Discounting - inventory, cash flow and changing shopping habits are all significant challenges, but if you add into the mix a high volume of distributors bringing in speculative product, this invariably leads to discounting, longer payment terms and panic sales to try to balance the books.
Oversupply - it’s not uncommon to see, for example, multiple brands featuring practically identical product; I counted over eight brands of remote-control cars in toy retailers recently. The retailer won’t sell any more than if it had two brands, so this creates dead stock. In reality, there are too many distributors in the region chasing too little business.
Economic factors and war – in a climate of fear, people tend to become savers rather than spenders. In addition, rising bills and expenses has led to a change in shopping habits on a wide variety of products including toys.
So, is it all doom and gloom? Not at all – on the plus side, the Middle East has higher disposable income, large families, a high percentage of the population under 18, oil wealth and now government adopting longer term economic strategies.
Looking at individual countries within the region:
Egypt: has currency issues and extra admin on imports but for those with patience, it can be a decent market.

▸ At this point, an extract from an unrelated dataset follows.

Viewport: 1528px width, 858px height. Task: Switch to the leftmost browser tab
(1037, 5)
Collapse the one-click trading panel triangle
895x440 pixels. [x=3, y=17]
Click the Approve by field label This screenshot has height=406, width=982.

Saudi Arabia: is the largest market in the GCC (Gulf Cooperation Council), but toy retailers are closing and delaying payments which is creating a challenging trading environment for distributors. However, the relaxing of visa requirements and increased tourism and sporting activity should help in years to come.
UAE: remains stable and is benefitting from increased tourism from Russia and Israel. Christmas is expected to help the toy market here.
Kuwait: used to be the third largest market in the GCC but has now been replaced by Qatar. The malls here are well established, and excellent toy retailers ensure this is still an important market for toys.
Qatar: enjoyed a boost from the World Cup and an increased emphasis on tourism, the country is on the up but still relies heavily on UAE importers.
Lebanon and Jordan: the ongoing conflict in Palestine and Israel has created uncertainty in both markets.
Bahrain/Oman: make up relatively small markets serviced mainly out of the UAE.
It looks very likely (at the time of writing) that a number of Middle Eastern distributors will return to Hong Kong in January. This used to be the norm as part of an annual visit to meet suppliers in China; now, for the first time in a few years post Covid, Hong Kong appointments are being made. However, Nuremberg remains the go-to trade show for Middle East distributors and key retailers.
In terms of brands, whatever is working in the USA and Europe will invariably work in the Middle East, albeit often with a three/six-month lag. Suppliers need to be aware though of cultural differences; there should be no rainbows on product or packaging, for example.
Brands such as L.O.L. Surprise!, Squishmallows and Barbie all delivered a very healthy performance in 2023 and Gaming, Collectibles and Arts & Crafts have also had a good year. However, TV driven properties are in decline, while app and Gaming licensed properties are grabbing a greater market share.
I expect to see improvements in the toy market throughout the region in 2024 compared to last year. The wise companies will have learned lessons and applied those learnings into strategies, as they look to the future. I look forward to seeing friends and colleagues from the toy community at the London and Nuremberg Toy Fairs, ahead of what I am sure will be another fascinating year’s trading.